» Instructions for the task:
Pull out each line of the records below that contains the string "dropdown". Letter case matters.
### Available data
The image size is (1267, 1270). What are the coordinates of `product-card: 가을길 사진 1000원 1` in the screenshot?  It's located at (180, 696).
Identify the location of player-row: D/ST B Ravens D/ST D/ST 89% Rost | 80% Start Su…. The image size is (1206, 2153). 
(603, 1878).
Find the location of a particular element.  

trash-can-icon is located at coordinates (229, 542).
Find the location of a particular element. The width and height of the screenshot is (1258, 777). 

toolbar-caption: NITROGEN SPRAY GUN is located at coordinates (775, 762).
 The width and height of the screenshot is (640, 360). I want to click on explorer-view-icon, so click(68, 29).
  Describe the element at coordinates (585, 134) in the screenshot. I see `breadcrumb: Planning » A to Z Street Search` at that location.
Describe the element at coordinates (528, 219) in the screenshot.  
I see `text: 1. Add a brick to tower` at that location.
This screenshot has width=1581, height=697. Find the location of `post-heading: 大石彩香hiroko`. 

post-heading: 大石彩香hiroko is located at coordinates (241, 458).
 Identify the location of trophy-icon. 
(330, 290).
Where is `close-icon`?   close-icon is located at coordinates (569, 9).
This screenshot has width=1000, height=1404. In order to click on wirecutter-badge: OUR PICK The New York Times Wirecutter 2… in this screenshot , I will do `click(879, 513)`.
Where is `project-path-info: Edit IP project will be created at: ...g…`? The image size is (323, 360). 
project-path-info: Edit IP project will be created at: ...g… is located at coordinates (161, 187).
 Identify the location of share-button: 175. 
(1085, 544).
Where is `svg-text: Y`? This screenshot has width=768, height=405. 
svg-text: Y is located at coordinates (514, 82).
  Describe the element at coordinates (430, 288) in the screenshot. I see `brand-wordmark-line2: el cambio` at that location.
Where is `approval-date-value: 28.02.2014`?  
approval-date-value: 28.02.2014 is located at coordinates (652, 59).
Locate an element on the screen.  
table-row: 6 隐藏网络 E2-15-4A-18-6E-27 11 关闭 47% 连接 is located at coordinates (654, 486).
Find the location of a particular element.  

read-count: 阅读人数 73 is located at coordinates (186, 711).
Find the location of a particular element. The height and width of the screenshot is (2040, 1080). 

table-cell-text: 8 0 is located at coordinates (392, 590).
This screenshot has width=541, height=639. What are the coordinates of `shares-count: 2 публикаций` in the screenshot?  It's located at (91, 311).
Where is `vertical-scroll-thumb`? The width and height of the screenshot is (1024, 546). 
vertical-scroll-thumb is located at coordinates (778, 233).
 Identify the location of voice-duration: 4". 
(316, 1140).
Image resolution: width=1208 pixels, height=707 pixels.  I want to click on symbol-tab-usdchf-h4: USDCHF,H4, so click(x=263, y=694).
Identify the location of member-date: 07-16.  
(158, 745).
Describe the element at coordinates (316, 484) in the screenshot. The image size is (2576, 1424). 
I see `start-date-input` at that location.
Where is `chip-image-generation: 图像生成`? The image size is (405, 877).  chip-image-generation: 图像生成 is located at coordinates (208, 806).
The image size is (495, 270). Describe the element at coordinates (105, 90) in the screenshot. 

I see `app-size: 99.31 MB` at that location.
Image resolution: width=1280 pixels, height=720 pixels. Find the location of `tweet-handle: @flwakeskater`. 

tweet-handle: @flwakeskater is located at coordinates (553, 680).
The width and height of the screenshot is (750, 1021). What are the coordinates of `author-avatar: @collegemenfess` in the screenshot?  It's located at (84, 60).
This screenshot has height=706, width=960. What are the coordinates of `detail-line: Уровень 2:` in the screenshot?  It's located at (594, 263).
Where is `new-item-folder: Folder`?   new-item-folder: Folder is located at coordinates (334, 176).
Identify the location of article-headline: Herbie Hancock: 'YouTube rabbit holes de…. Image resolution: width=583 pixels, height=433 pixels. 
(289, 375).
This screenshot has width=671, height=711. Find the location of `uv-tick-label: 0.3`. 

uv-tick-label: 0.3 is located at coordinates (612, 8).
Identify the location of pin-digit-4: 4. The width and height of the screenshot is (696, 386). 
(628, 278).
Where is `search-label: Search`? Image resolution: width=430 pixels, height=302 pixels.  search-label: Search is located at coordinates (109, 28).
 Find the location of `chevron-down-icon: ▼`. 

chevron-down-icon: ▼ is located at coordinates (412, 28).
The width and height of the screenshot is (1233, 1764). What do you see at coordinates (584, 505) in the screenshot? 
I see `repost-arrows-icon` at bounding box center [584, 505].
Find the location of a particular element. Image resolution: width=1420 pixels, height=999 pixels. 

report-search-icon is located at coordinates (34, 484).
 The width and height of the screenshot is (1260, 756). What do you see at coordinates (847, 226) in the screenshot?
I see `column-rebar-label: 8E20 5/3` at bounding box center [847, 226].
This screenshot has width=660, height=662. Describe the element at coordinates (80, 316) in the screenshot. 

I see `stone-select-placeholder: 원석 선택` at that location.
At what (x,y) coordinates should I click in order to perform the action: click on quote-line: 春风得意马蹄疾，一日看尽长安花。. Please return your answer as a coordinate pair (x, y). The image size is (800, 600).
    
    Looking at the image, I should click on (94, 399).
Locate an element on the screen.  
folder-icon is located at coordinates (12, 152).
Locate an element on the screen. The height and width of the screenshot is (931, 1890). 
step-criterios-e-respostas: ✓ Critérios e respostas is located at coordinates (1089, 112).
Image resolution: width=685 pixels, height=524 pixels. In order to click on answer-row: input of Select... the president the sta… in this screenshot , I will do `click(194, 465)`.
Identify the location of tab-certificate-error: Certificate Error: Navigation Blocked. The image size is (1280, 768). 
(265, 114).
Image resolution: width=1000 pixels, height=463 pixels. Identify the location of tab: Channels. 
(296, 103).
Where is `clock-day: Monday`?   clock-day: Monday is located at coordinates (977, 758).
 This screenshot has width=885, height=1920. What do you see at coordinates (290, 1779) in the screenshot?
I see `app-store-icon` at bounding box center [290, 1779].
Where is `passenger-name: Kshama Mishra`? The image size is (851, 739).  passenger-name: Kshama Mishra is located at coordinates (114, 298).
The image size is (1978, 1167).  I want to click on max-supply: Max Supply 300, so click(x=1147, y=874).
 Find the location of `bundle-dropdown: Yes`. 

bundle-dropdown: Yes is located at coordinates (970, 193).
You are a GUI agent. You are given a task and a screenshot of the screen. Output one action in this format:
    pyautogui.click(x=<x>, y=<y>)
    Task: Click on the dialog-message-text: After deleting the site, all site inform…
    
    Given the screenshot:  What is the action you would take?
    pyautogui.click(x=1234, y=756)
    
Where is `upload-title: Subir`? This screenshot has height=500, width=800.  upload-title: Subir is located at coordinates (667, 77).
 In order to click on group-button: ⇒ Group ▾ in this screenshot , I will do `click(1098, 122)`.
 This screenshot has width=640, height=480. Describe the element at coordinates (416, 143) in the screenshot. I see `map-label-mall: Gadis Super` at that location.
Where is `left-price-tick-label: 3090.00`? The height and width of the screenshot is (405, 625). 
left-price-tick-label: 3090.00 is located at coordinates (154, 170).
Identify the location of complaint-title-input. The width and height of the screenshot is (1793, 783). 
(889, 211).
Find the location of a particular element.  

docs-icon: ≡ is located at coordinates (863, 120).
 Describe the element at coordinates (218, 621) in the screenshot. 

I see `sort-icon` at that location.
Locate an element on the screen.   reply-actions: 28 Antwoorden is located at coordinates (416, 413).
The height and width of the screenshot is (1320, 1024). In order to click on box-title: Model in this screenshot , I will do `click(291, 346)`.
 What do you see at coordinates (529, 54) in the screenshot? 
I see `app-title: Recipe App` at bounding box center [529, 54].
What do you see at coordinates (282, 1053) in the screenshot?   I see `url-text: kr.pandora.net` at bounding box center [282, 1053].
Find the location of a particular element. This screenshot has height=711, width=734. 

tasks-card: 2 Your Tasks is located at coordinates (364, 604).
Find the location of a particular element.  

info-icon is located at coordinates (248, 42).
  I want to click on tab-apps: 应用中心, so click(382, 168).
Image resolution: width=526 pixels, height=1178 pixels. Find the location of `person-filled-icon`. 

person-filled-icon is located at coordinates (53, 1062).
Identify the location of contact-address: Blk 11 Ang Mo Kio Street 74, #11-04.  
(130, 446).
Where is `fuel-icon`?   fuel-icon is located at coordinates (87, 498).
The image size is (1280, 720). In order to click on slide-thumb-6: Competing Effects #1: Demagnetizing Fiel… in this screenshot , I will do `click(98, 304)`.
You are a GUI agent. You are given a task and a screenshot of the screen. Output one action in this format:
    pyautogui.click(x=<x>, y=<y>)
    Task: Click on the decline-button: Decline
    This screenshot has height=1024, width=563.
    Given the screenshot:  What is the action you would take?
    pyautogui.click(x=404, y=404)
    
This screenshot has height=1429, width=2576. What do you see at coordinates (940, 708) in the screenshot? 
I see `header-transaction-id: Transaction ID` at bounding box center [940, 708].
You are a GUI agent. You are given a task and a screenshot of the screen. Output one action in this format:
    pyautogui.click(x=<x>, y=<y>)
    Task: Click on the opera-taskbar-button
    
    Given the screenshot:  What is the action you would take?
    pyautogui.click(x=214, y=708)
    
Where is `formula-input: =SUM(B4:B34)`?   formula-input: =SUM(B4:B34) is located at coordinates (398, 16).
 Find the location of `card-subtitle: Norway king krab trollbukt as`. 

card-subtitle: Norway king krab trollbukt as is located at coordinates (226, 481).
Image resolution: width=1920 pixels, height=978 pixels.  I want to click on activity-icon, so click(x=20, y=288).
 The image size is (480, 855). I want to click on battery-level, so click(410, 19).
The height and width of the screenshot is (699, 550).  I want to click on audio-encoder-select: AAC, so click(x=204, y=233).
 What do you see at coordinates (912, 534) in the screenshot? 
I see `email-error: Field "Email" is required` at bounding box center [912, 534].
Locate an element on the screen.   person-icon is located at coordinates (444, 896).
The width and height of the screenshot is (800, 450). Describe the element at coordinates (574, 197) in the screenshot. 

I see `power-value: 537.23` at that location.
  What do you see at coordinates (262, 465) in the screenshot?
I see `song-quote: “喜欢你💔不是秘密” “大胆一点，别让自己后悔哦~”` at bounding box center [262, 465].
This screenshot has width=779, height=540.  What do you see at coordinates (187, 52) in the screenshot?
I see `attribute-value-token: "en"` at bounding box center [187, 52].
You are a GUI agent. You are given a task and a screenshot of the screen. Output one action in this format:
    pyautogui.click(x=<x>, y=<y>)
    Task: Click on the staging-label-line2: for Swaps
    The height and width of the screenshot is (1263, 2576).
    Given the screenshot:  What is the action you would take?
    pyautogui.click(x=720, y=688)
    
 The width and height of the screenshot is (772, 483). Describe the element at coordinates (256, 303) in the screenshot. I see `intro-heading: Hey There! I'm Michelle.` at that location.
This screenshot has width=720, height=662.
######
» Expected answer:
 Find the location of `bundle-dropdown: Yes`. 
bundle-dropdown: Yes is located at coordinates (970, 193).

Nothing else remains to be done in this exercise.